In 1907, the government of Alberta purchased the Alberta interest of Bell Canada and set up the Alberta Government Telephone Company, a Crown Corporation which was the precursor to AGT. The following year, a telephone line was extended from Edmonton as far east as Mannville, Alberta. The following year, telephone installation was begun in this small community on the Canadian Northern Railway. A telephone office was set up in S. K. Smith’s Drug Store, with various employees of the store operating the Kellog switchboard. In 1912, the Telephone Company extended the service to the rural areas surrounding Mannville.
In October 1915, a new telephone exchange was opened in Mannville with a northern electric switchboard. On 1 December 1917, the exchange was moved into a newly constructed telephone office on Main Street, built by Neil MacKinnon, who became mayor one year later. MacKinnon had also constructed the original Mannville School and the McQueen Memorial Church. The Telephone Agent was Ellen Ewing. She was assisted by Mrs. Alice Rutherford, who would take over as Agent in 1920 and continue in this role until 1965, while herself residing in the AGT building.
During the 1930’s, AGT found the cost of maintaining rural telephone lines increasingly expensive, as fewer and fewer people were subscribing to the system due to the Depression. In parts of the province, including the Mannville district, the telephone system was disconnected. Some of the rural areas formed mutual telephone companies. Around Mannville, six separate companies were formed, but, before long, they were amalgamated into one company, centred in Mannville. The old Telephone Exchange thus found renewed use.
Shortly after World War II, AGT returned to the area, buying out the Mannville Mutual Telephone Company, and securing direct connections with Edmonton and elsewhere. On 1 May 1965, automatic dialing was introduced to the Village and its hinterland with the use of one of the first underground cable systems to be installed in the province. As a result, the Mannville Telephone Exchange was closed. The building served for a while as the community library and has continued as a prominent historical feature of Main Street Mannville ever since.
In October 2009, the Manville Telephone Exchange was designated a Provincial Historic Resource. Its historical significance lies primarily in its provision of structural evidence of telecommunications in early Alberta. It is one of the oldest telephone exchange buildings in the province, at least of those buildings dedicated exclusively to telephone service. It is also a reminder of the early development of downtown Mannville, a major farming community in east central Alberta.

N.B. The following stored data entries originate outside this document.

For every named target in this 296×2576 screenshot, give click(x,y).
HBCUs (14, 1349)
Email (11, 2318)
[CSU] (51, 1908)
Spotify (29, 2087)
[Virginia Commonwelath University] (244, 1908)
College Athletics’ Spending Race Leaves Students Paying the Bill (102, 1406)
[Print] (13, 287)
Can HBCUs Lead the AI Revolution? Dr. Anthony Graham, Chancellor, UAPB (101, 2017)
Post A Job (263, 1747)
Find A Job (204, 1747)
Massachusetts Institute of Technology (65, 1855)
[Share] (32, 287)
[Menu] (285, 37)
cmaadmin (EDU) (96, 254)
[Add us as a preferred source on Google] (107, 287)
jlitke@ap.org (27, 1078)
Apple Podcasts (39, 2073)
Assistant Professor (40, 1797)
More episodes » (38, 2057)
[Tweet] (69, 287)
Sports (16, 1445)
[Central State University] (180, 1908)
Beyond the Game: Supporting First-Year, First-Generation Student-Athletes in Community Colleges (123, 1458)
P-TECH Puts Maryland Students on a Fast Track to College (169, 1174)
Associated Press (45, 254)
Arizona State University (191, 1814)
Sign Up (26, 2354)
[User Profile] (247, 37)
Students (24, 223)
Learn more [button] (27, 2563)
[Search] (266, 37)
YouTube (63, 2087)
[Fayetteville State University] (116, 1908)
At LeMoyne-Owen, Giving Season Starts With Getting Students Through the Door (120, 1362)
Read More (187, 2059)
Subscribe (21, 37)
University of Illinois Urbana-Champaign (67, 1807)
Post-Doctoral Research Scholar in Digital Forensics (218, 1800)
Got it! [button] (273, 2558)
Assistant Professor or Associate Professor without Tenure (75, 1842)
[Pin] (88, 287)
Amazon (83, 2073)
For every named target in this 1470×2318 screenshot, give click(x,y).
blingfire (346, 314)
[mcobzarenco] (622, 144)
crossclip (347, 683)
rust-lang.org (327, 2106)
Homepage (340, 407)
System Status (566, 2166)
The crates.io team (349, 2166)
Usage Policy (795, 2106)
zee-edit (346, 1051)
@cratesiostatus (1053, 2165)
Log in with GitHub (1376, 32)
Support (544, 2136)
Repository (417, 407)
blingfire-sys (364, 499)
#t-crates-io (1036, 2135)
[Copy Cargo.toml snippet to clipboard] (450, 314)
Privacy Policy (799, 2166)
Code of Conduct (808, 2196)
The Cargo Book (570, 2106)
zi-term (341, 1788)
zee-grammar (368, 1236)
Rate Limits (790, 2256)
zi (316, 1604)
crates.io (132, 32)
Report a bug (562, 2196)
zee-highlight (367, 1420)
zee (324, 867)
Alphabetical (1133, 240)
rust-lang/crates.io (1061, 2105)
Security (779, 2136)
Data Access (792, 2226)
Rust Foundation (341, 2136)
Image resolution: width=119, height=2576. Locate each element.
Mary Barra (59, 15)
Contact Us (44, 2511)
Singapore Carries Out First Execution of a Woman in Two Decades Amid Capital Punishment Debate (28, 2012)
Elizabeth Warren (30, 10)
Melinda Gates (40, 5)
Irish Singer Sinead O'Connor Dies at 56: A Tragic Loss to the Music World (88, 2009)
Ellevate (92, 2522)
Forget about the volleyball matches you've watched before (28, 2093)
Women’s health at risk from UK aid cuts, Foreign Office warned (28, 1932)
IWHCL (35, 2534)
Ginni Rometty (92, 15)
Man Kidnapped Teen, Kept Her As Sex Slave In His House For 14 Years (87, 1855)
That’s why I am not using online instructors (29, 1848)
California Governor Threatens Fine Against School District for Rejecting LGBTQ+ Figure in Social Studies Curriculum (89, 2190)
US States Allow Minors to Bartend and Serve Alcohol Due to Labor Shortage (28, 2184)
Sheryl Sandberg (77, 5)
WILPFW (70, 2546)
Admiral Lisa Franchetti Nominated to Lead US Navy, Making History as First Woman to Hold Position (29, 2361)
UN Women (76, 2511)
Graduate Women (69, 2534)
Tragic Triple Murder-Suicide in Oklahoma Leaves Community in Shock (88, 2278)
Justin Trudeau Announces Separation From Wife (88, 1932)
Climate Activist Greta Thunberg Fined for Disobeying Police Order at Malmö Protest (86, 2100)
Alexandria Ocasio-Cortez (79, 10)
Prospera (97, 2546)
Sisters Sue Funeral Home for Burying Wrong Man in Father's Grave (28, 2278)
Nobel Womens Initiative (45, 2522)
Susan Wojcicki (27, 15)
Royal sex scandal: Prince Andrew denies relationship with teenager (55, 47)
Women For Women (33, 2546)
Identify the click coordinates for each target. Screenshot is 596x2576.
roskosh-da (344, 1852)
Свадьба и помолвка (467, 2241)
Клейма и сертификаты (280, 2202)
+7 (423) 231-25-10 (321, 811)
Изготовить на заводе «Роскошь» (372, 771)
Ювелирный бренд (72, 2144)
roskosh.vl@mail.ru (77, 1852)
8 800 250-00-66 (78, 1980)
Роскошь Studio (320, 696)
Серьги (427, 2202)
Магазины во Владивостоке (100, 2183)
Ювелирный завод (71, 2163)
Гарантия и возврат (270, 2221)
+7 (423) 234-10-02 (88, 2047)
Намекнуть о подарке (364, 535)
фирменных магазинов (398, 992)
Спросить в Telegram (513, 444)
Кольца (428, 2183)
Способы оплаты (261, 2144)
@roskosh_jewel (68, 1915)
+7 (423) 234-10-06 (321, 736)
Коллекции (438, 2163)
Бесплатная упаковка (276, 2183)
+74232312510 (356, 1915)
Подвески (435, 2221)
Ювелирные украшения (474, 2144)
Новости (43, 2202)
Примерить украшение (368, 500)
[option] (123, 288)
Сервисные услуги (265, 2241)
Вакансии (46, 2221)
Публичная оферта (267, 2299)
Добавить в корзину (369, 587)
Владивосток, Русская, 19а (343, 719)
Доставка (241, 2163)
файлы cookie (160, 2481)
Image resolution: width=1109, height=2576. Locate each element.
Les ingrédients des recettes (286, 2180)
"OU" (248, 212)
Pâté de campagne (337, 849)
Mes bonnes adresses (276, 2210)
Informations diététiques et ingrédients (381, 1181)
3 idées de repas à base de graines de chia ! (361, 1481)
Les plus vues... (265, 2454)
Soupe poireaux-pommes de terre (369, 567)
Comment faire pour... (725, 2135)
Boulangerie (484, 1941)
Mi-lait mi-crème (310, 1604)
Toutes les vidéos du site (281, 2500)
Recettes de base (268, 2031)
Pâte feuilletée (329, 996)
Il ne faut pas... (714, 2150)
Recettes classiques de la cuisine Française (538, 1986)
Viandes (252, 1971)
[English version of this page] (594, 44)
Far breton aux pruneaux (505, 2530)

Written by: David Leonard, Historian
Visit the Alberta Register of Historic Places to learn more about the heritage value of the Alberta Government Telephones Exchange Building in Mannville. In order for a site to be designated a Provincial Historic Resource, it must possess province-wide significance. To properly assess the historic importance of a resource, a historian crafts a context document that situates a resource within its time and place and compares it to similar resources in other parts of the province. This allows staff to determine the importance of a resource to a particular theme, time, and place. Above, is some of the historical information used in the evaluation of the AGT Exchange Building.